# Does your puppy have a witching hour?



## quilter (Sep 12, 2011)

We're trying to decide what's going on with our 9-month-old pup, Casper. This isn't really a new problem, but it's becoming more clear it's a pattern. Around 8pm he starts to lose it. He gets bitey, restless, and pants. I take him for his last walk of the day to tire him out. I do some grooming and petting to relax him, though he doesn't find it as relaxing as he used to. He starts grabbing toys and trying to jump on top of us on the couch. He wants on the couch so he can have "special time" with his "special toy" (humping). While he's standing on us on the couch. Uh, no.
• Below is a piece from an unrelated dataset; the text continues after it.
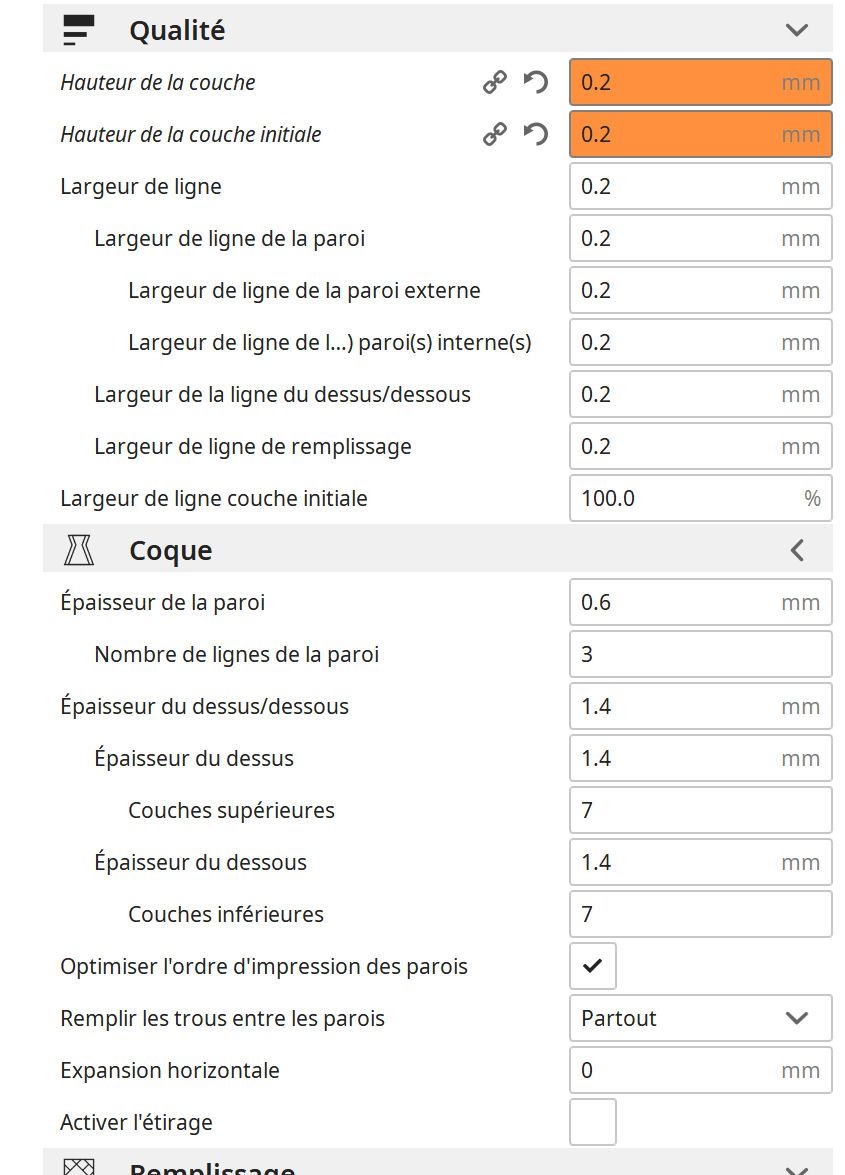The image size is (845, 1175).
Task: Reset Hauteur de la couche initiale value
Action: click(536, 134)
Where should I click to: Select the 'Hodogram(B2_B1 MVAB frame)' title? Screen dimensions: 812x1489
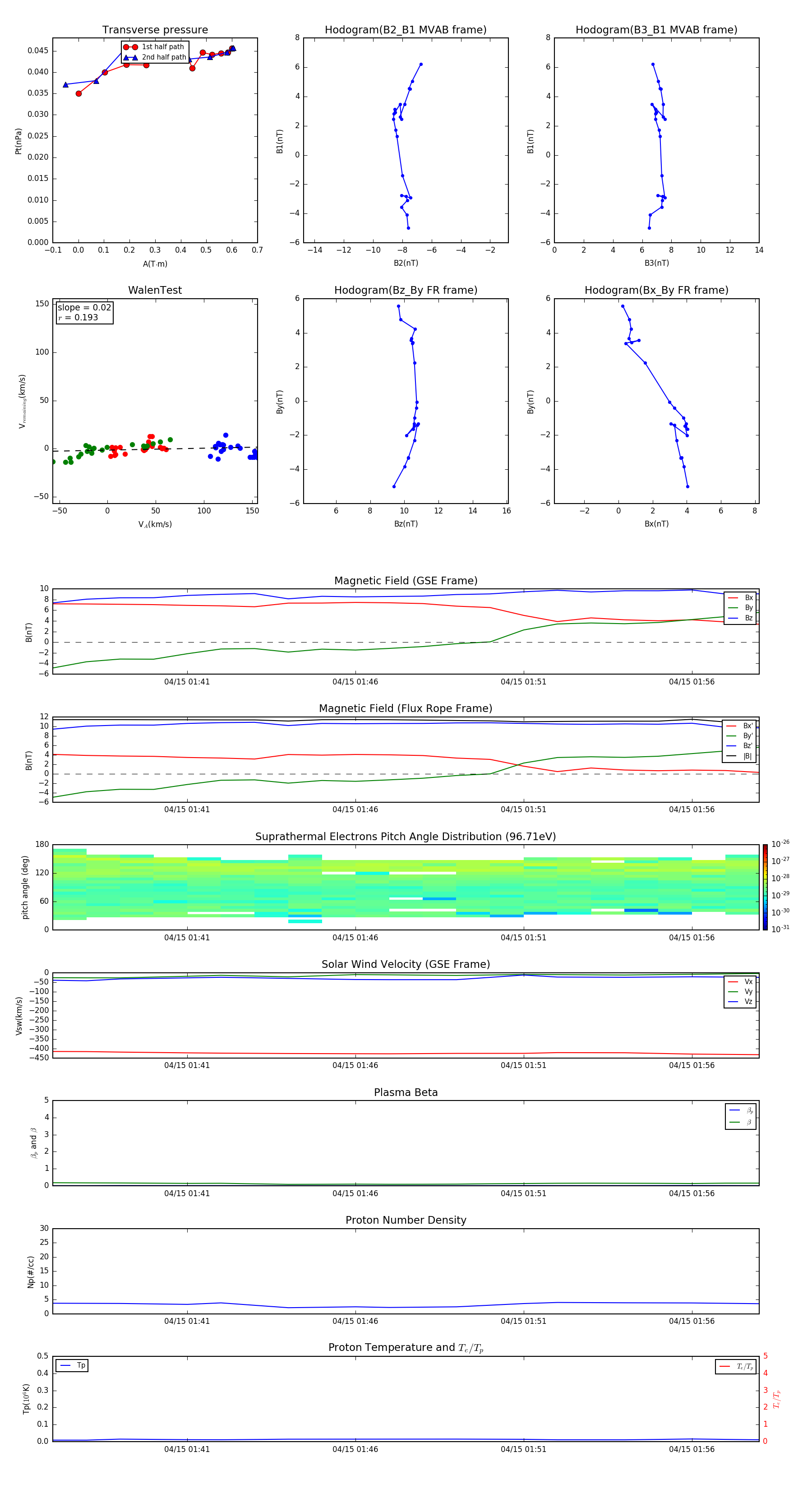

Of course, there is lots of "off, off, off." And he gets bitey. We take away his special toy, and then he just wanders around making trouble and panting. Finally around 10:30 he collapses on the floor and goes to sleep.

We are trying to decided if we should put him in the kitchen or in his kennel earlier in the evening. We tried the sitting on the leash for a couple of days, just to keep him off the couch. That did keep him off the couch, and he spent a little time laying on the floor. So we could do that.

He is not like this the rest of the day. Active and playful, sure. 

I guess my question is - is he tired and can't figure out how to go to sleep? Seems to me a dog would know he's tired and needs to go to sleep. None of our other dogs ever did this.


----------



## marshallsmom (Dec 22, 2011)

Our pup used to do this at night too. Acts like a totally cranky toddler and then passes out for the night so we assumed that maybe they are just like babies (can be cranky when sleepy). When he was a puppy it seemed like he would do it many times during the day and then crashes and the older he gets slowly only does this at night. Now he is 9.5 months and he only does this occasionally, usually when he does not get enough exercise during the day.


----------



## Golden Lady (Aug 30, 2011)

My 10 month old Mia does the same thing. It starts around 8:00. I'll take her for her walk and she still acts up then finally crashes on the floor. I hope this will pass.


----------



## MurrayPup (Apr 10, 2012)

Murray does it too - he'll be like a slug at night until 8 or 9 then starts zooming around and wanting to play. We try to tire him out but even that doesn't work! It's like an inner clock ticks on and says "time to be obnoxious" right when we're trying to settle down and relax!


----------



## Elisabeth Kazup (Aug 23, 2008)

Yep, like clock work!! 8:00...on the dot. That's the good news.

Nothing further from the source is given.